The Yankees have also allowed 54 runs this year, 3.6/G but a much better number than the offense. And it is better/worse than this: the anemic offense plays in hitter’s paradise Yankee Stadium, and the pitchers have to toil there, too.

I said in an earlier post that the Yankees would go only as far as their pitching would take them. So far, that is pretty far indeed. And if Sabathia/Nova continue to struggle, Warren, Phelps and Nuno are all waiting their chance, on the roster but in the bullpen.

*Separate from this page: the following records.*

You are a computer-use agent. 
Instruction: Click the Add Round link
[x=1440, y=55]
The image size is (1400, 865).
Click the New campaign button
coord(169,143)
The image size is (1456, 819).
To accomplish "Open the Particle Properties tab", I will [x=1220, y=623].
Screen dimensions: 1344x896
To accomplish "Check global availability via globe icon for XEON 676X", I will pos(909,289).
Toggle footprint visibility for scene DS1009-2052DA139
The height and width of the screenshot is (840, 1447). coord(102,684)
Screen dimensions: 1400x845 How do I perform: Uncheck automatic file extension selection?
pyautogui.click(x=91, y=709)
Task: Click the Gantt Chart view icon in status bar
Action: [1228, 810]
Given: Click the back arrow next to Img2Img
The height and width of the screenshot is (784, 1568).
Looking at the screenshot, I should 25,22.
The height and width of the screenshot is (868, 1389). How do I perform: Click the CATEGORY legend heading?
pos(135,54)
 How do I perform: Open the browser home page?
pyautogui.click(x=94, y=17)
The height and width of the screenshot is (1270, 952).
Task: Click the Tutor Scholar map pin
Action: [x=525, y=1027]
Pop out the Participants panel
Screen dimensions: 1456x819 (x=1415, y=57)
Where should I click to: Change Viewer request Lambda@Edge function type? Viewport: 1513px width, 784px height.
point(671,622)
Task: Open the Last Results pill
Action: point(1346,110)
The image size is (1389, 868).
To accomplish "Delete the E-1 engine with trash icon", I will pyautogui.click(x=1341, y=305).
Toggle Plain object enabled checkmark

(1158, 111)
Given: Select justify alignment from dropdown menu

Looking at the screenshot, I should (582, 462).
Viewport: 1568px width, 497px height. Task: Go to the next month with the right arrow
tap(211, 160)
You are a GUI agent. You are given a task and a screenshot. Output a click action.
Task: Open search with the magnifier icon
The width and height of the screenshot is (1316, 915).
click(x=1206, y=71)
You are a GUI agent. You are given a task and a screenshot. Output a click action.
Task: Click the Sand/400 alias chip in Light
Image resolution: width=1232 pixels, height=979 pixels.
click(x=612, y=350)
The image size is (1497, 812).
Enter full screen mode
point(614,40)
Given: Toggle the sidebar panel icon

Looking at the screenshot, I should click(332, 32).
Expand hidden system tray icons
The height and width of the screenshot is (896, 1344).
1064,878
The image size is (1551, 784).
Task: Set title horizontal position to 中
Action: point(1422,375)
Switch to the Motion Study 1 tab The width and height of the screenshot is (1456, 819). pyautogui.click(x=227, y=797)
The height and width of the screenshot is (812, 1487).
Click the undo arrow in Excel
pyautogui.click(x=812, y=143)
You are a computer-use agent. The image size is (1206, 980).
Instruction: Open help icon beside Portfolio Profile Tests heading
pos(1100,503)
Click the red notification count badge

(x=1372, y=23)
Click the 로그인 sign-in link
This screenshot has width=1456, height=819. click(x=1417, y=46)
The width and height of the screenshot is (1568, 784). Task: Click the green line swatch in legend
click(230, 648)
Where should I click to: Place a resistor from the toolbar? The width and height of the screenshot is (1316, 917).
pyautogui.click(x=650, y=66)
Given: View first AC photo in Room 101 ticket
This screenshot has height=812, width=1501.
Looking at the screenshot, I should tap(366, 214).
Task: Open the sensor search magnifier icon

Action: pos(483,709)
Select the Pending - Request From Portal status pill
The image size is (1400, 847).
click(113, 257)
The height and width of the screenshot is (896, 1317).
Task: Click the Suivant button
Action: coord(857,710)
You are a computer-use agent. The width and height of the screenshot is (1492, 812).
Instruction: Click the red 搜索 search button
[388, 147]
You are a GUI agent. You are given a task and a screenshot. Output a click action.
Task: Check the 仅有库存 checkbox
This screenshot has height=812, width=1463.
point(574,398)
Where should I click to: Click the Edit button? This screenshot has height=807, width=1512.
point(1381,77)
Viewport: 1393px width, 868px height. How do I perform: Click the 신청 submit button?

Some anecdotal info to close: Solarte and his giant BABIP has been totally lucky. He is not a plus defender (the numbers reflect this) and his hits have been a lot of bloops, dribblers, and seeing-eye grounders. Still, he is having a LOT of fun, and his excitement to just be here, after 9 years of minor-league experience, is infectious. I hope he sticks (I would LOTS rather have him than Brendon Ryan, currently on the DL). And Dean Anna actually looks to me like he can play. He IS a plus defender – a better shortstop than Jeter (easy to do) by a wide margin, a better second baseman than Roberts and a better third baseman than Johnson/Solarte/A-Rod. He will never be a great hitter, but he seems to have a solid approach, and I think he could stick.

Last word: I think the Brewers are a fluke, and will wind up fourth in the NL Central. I think the Giants will challenge for the NL Wild Card, but not the division. But I think the ragtag Yankees have caught lightning in a bottle in their two young starters, and will surprise the AL East.